Our completed workflow file, which we will save as blender-gpu-render.yaml is now setup to render, in parallel, using 10 pods of 4x GeForce GTX 1070(Ti) GPUs. Let's see if it works!

To start our render, we do:

$ argo submit --watch blender-gpu-render.yaml

Immediately after this command is submitted, you should see the Argo command line kick into high-gear, showing the inputs and the status of your workflow. At first, it may show Unschedulable warnings, but that's just because Kubernetes is evicting idle containers and getting your systems ready to run.

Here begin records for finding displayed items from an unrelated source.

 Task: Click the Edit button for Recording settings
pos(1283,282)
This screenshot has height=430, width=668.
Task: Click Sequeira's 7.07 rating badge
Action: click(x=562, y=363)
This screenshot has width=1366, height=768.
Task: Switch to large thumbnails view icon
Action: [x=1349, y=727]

After about 1 minute you should see a screen that looks like:

Name: render-sjf6t
Namespace: tenant-test
ServiceAccount: default
Status: Succeeded
Created: Fri May 29 22:26:01 -0400 (2 minutes ago)
Started: Fri May 29 22:26:01 -0400 (2 minutes ago)
Finished: Fri May 29 22:28:12 -0400 (now)
Duration: 2 minutes 11 seconds
Parameters:
filename: /data/bmw27_gpu.blend
sliceSize: 1
start: 1
stop: 10
outputLocation: /data/output/bmw27_gpu/
STEP PODNAME DURATION MESSAGE
✔ render-sjf6t (main)
├---✔ slice (gen-slices) render-sjf6t-2863198607 3s
└-·-✔ render(0:start:1,stop:1)(0) (render-blender) render-sjf6t-1206241518 1m
├-✔ render(1:start:2,stop:2)(0) (render-blender) render-sjf6t-2071804633 1m
├-✔ render(2:start:3,stop:3)(0) (render-blender) render-sjf6t-2756225068 1m
├-✔ render(3:start:4,stop:4)(0) (render-blender) render-sjf6t-2726811839 1m
├-✔ render(4:start:5,stop:5)(0) (render-blender) render-sjf6t-3220888738 1m
├-✔ render(5:start:6,stop:6)(0) (render-blender) render-sjf6t-3319286957 1m
├-✔ render(6:start:7,stop:7)(0) (render-blender) render-sjf6t-577269840 1m
├-✔ render(7:start:8,stop:8)(0) (render-blender) render-sjf6t-3336690355 1m
├-✔ render(8:start:9,stop:9)(0) (render-blender) render-sjf6t-3980468470 2m
└-✔ render(9:start:10,stop:10)(0) (render-blender) render-sjf6t-2756728893 1m

This shows the status of your 10 frames being rendered on 10 different GPU instances with 4x GTX 1070(Ti) each. You can now browse to your File Browser site, and you should see a fresh folder outputs with sub-directory bmw27_gpu that is filled with your 10, freshly rendered frames!

So, what did we get with all this effort? We got ourselves a beautiful, CGI generated BMW demo file:

With just some small changes to the Argo workflow we just built and used, you can now run your Blender GPU rendering on thousands of GPUs simultaneously!